Usage in Pregnancy: According to published and not published reports, valproic acid may produce teratogenic effects, such as neural tube defects (e.g. spina bifida) in the offspring of human females receiving the drug during pregnancy. There are data that suggest an increased incidence of congenital malformations associated with the use of valproic acid during pregnancy when compared with some other antiepileptic drugs. Therefore, valproic acid should be considered for women of childbearing potential only after the risks have been thoroughly discussed with the patient and weighed against the potential benefits of the treatment. There are multiple reports that indicate that the use of antiepilepsy drugs during pregnancy results in an increased incidence of birth defects in the offspring. Therefore, antiepileptic drugs should be administered to women of childbearing potential only if they are clearly shown to be essential in the management of their disease.
The data described as follows were gained almost exclusively from women who received valproate to treat epilepsy. The incidence of neural tube defects in the fetus may be increased in mothers receiving valproate during the first trimester of pregnancy. The United States Centers for Disease Control (CDC) has estimated the risk of valproic acid exposed women having children with spina bifida to be approximately 1 to 2%.
Other congenital anomalies (e.g. craniofacial defects, cardiovascular malformations and anomalies involving various body system), compatible and incompatible with life, have been reported. Sufficient data to determine the incidence of these congenital anomalies are not available.
The higher incidence of congenital anomalies in antiepileptic drug-treated women with seizure disorders cannot be regarded as a cause and effect relationship. There are intrinsic methodological problems in obtaining adequate data on drug teratogenicity in humans; genetic factors or the epileptic condition itself, may be more important than drug therapy in contributing to congenital anomalies.
There have been reports of developmental delay, autism and/or autism spectrum disorder in the offspring of women exposed to valproic acid during pregnancy.
Patients taking valproate may develop clotting abnormalities. A patient who had low fibrinogen when taking multiple anticonvulsants including valproate gave birth to an infant with afibrinogenemia who subsequently died of hemorrhage. If valproate is used in pregnancy, the clotting parameters should be monitored carefully.
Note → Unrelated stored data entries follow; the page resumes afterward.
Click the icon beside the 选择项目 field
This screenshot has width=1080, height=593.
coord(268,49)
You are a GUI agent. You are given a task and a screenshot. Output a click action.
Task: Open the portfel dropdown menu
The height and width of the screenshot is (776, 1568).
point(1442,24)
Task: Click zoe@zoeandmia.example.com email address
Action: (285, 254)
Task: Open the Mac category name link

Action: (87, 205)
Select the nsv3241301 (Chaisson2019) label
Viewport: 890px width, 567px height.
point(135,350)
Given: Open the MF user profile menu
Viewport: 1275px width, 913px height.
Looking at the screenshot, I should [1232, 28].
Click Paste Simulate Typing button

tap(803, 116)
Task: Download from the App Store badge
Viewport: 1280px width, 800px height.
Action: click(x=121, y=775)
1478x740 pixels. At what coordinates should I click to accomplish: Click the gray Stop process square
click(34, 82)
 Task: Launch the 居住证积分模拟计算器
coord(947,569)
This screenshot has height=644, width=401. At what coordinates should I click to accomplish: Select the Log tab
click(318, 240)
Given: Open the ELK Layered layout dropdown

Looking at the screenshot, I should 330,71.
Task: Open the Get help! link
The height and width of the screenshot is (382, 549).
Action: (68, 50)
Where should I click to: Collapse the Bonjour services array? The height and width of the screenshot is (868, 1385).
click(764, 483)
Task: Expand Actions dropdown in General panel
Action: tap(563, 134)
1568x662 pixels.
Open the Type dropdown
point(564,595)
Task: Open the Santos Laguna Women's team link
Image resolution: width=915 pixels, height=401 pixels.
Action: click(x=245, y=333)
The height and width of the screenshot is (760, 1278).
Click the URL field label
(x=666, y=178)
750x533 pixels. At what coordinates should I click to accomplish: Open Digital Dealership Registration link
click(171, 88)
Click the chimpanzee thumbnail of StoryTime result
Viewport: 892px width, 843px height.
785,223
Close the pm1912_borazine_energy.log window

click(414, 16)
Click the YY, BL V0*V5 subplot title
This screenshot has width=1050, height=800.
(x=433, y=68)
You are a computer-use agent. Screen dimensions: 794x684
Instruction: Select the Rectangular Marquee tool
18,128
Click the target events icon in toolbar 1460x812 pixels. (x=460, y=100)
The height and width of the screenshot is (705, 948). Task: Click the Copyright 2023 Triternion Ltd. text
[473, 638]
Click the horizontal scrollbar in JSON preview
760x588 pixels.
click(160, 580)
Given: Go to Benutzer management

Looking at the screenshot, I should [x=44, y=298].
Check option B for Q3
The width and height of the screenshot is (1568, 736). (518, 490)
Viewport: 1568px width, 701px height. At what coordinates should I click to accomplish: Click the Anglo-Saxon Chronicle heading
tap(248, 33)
Hepatic failure, resulting in the death of newborn and of an infant, has been reported following the use of valproate during pregnancy.
Tests to detect neural tube and other defects using current accepted procedures should be considered a part of routine prenatal care in childbearing women receiving valproate. Antiepileptic drugs should not be discontinued abruptly in patients in whom the drug is administered to prevent major seizures because of the strong possibility of precipitating status epilepticus with attendant hypoxia and threat to life. In individual cases where the severity and frequency of the seizure disorder are such that the removal of medication does not pose a serious threat to the patient, discontinuation of the drug may be considered prior to and during pregnancy, although it cannot be said with any confidence that even minor seizure do not pose some hazard to the developing embryo of fetus.
Nursing Mothers: Valproate is excreted in breast milk. It is not known what the effect this would have on a nursing infant. Consideration should be given to discontinuing nursing when valproic acid administered to a nursing woman.